» OBJECTIVE: Copy the rows word for word, starting with the line that contains "Screen dimensions: 503x283" and going on through the line that contains "Tap the Wi-Fi".

» DATA SECTION:
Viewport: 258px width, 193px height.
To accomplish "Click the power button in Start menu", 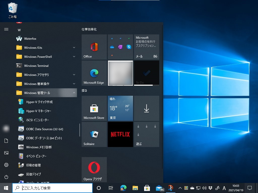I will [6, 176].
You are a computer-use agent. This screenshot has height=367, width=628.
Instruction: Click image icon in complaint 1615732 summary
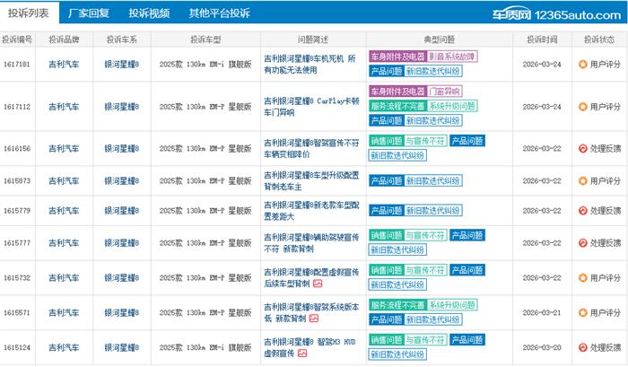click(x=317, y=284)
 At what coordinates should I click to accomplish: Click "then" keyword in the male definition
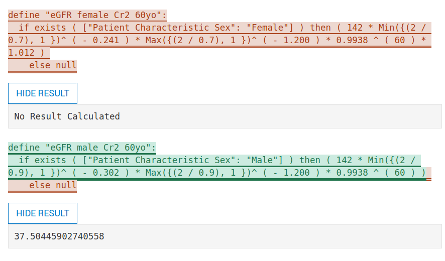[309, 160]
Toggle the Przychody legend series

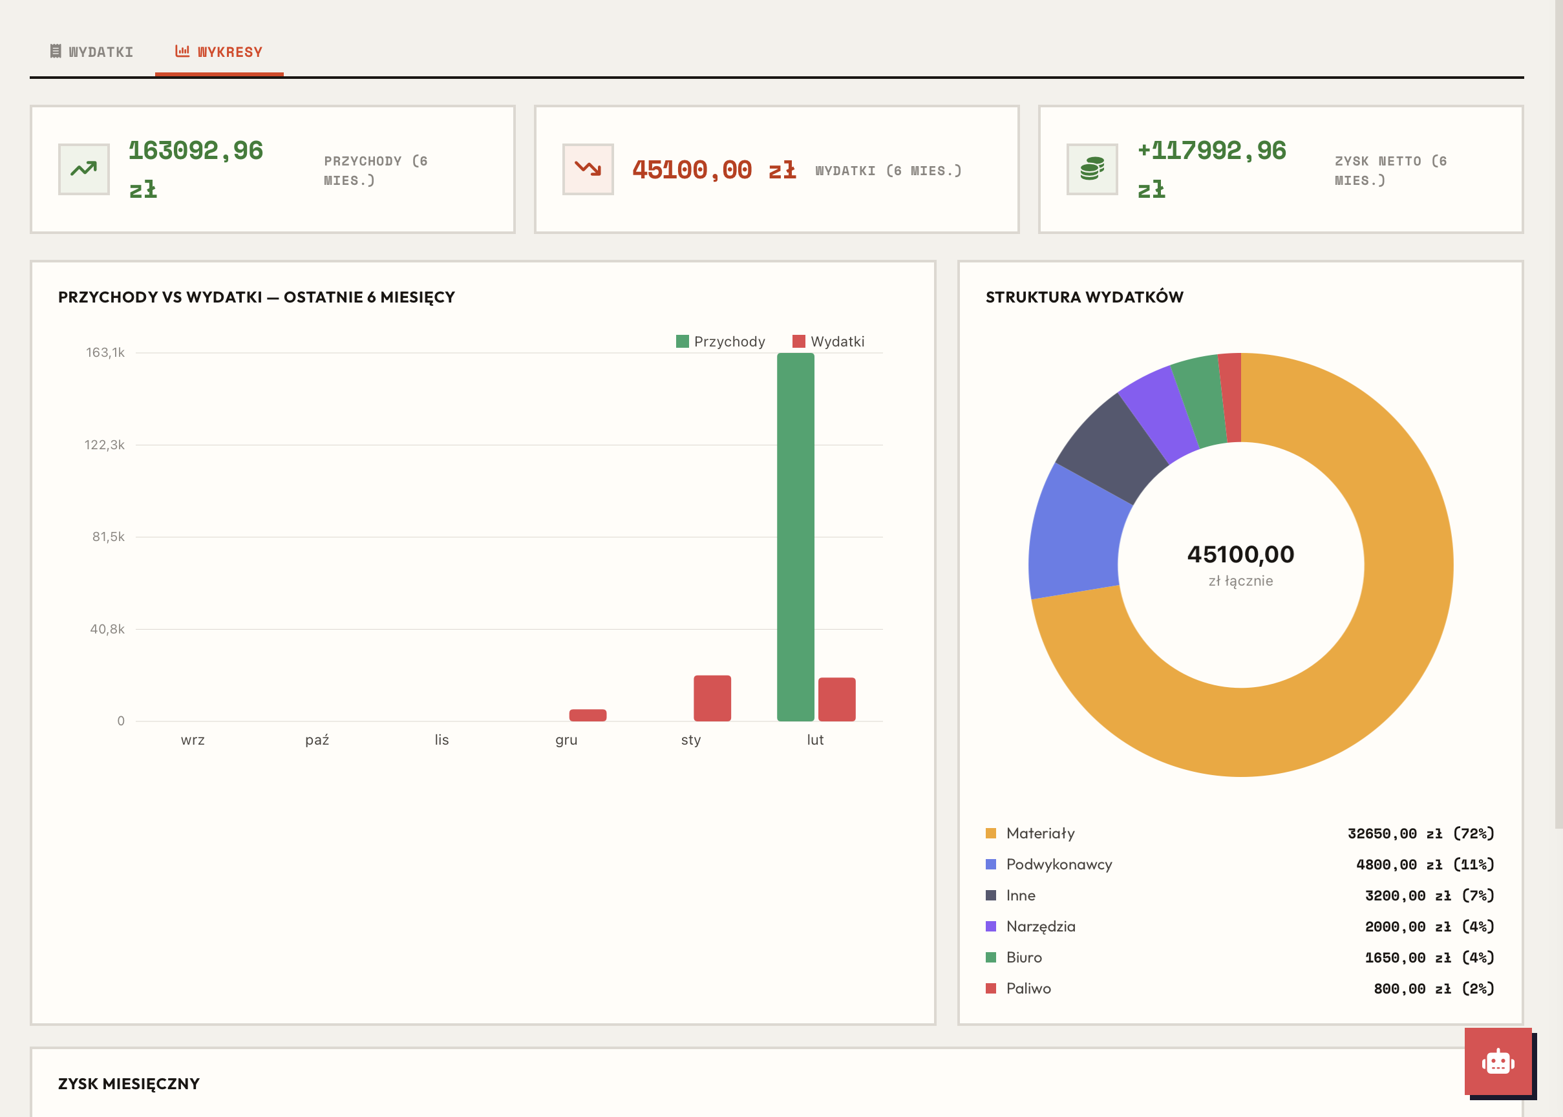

==

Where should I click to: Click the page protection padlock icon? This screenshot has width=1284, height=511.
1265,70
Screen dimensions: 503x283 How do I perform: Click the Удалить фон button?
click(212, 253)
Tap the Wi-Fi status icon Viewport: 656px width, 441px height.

» WORKED ANSWER:
Screen dimensions: 503x283 How do I perform: Click the Удалить фон button?
click(212, 253)
Tap the Wi-Fi status icon Viewport: 656px width, 441px height.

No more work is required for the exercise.